Say you wanted to use an if statement to see if someone checked a checkbox. Here’s how you access that checkbox’s value:
if (!content.get('Checkbox Field').publish().isEmpty()) { /* your code here */ }
Or perhaps you want to place a link to send an email to a particular address:
document.write('<a href="mailto:' + content.get('Email Address').publish() + '">send email</a>');
That’s not so bad, you say. But what if you wanted to sanitize the email field to ensure no stray HTML tags had appeared in it?
document.write('<a href="mailto:' + BrokerUtils.processT4Tags(dbStatement, publishCache, section, content, language, isPreview, '<t4 type=" name="Email Address" modifiers="striptags" />') + '">send email</a>');
It’s not horrible at first, but your content layout quickly becomes a garbled, unreadable mess. The code is very descriptive of what T4 actually needs to do under the hood to retrieve that data, but not ideal if you just want to open up a content layout and make a quick change.
Enter t4Query
What my designer and I needed was a library of shortcut methods that would allow us to use the power of the JavaScript processor, but be super-readable, super-familiar, and easily memorized. We needed a jQuery for TERMINALFOUR–so I made one. It works exactly how you’d expect: A selector to choose your content element, and then chainable methods to adjust how you want the output handled.
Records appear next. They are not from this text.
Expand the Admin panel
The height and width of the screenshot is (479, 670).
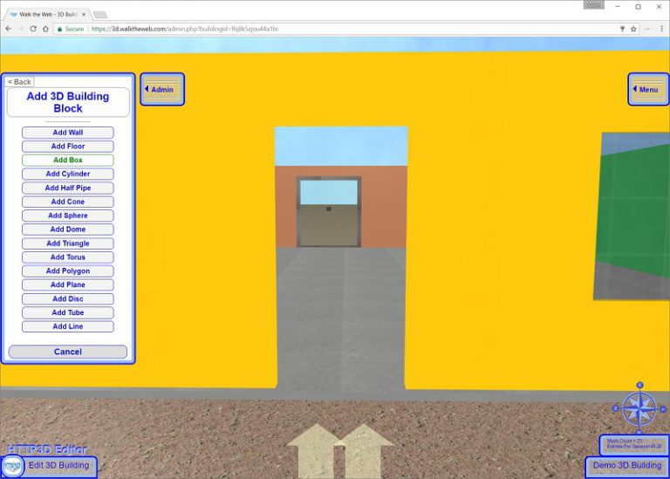161,90
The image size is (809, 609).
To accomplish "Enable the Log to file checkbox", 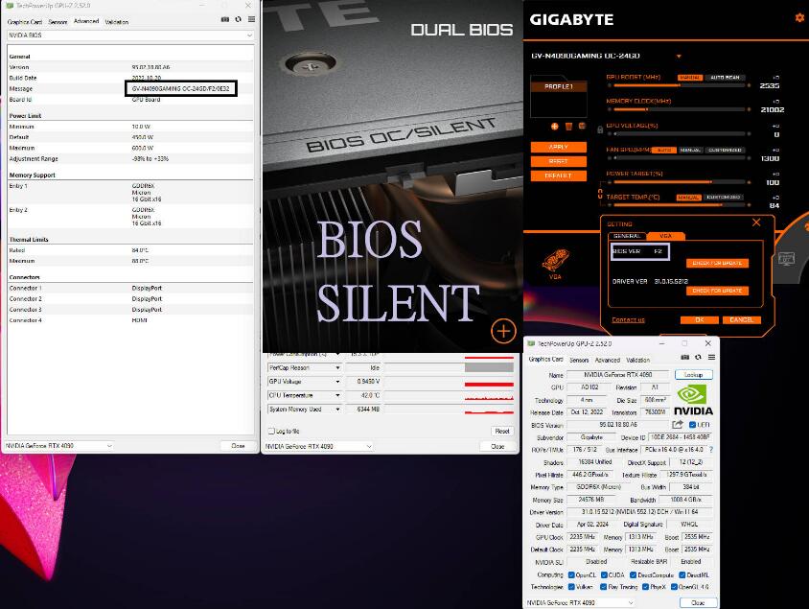I will pyautogui.click(x=271, y=430).
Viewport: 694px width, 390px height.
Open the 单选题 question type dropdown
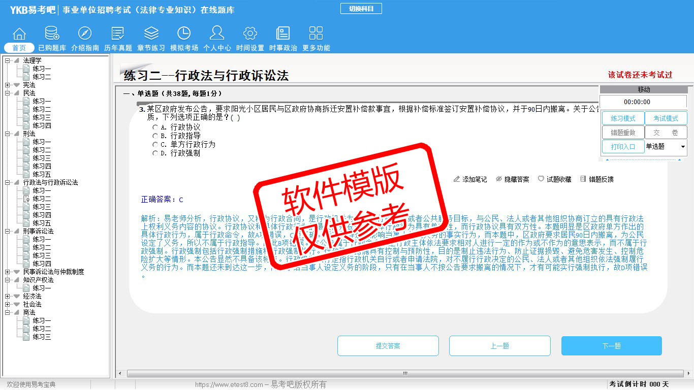(682, 147)
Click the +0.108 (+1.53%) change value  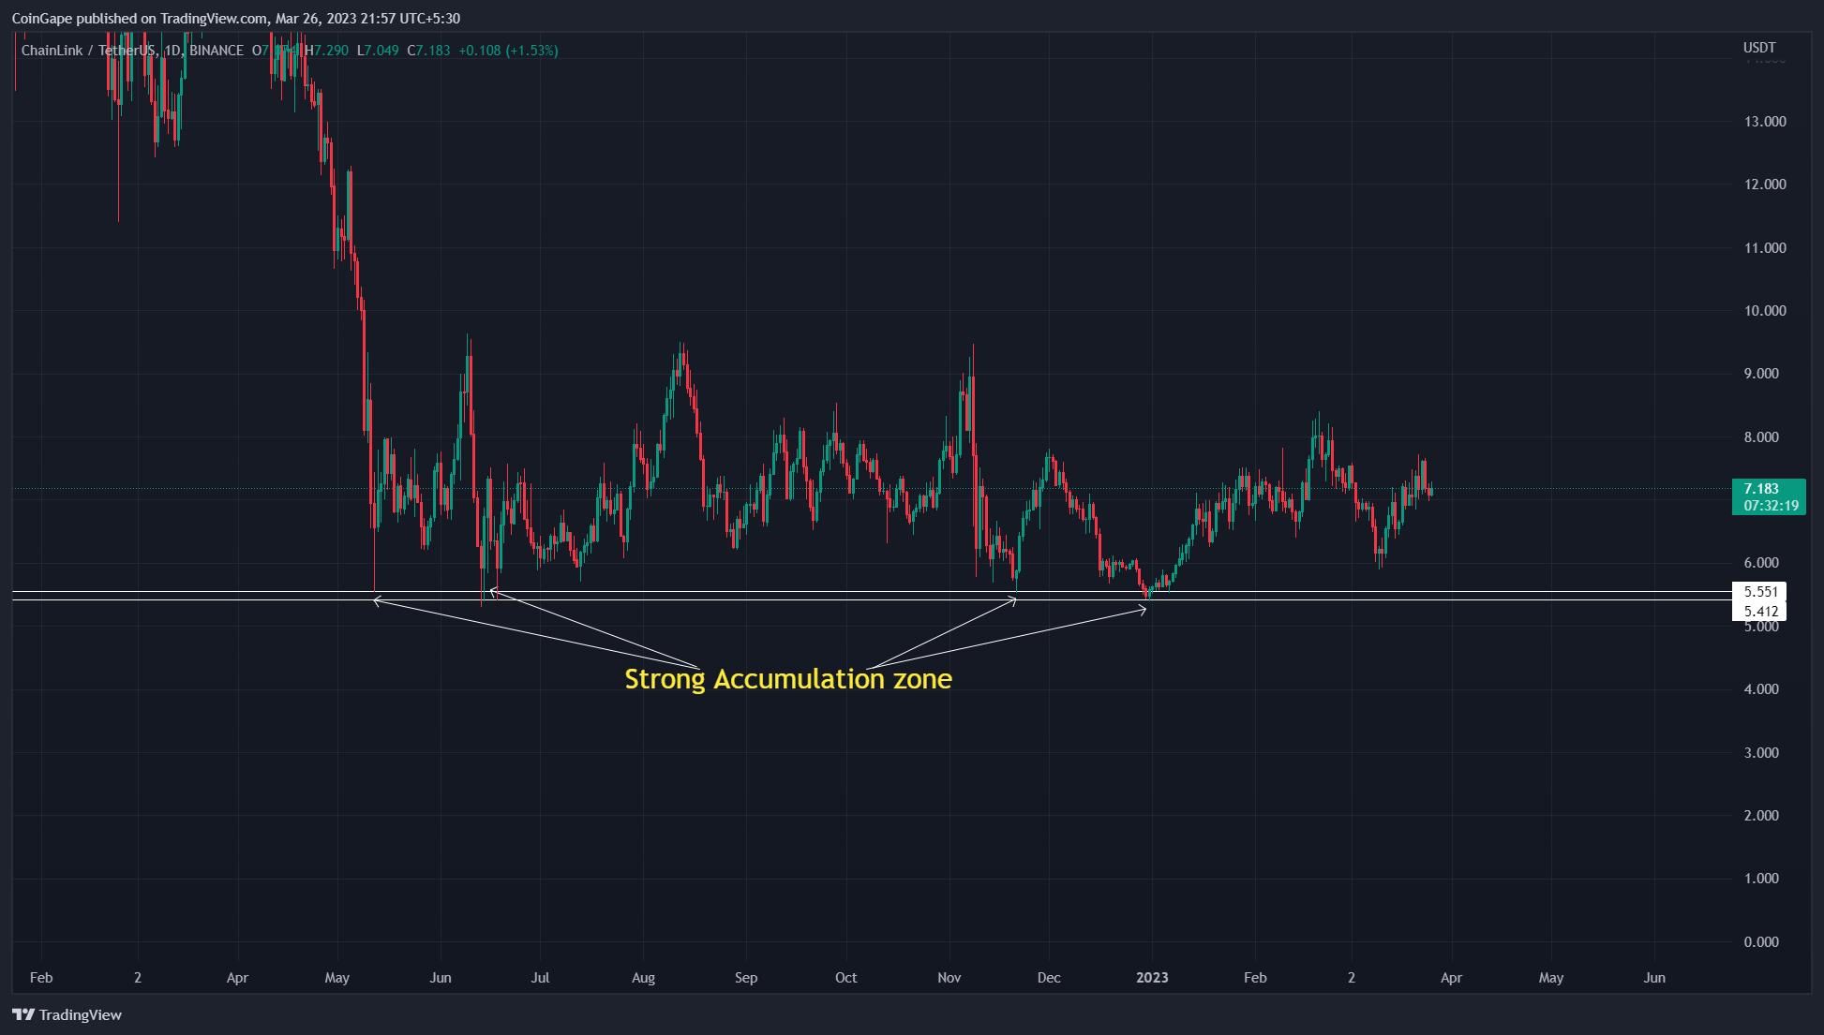[508, 51]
Getting an image path becomes:
$('Media Field').formatter('path/*')
Checking that checkbox becomes:
if ($('Checkbox Field').checked()) { /* your code here */ }
Including that email address in the link becomes:
document.write('<a href="mailto:' + $('Email Address') + '">send email</a>');
And stripping those stray HTML tags out of said email address becomes:
document.write('<a href="mailto:' + $('Email Address').modifiers('striptags') + '">send email</a>');
The library works by building a t4 tag as an object when you use a selector, and then adding or removing properties as you chain modifiers onto your statement. Finally, due to the magic of custom valueOf and toString methods in the tag object it creates, it’s able to automatically know when the tag has ended and pass it through TERMINALFOUR’s broker utilities to return the output in place. More info about how that’s done is available from this fascinating blog post about valueOf on Medium.
To use t4Query, just grab the javascript (full or minified) from the t4Query Github page, read the documentation on how to use it, and then paste it into the top of your content layout. Enjoy the power of the JavaScript processor!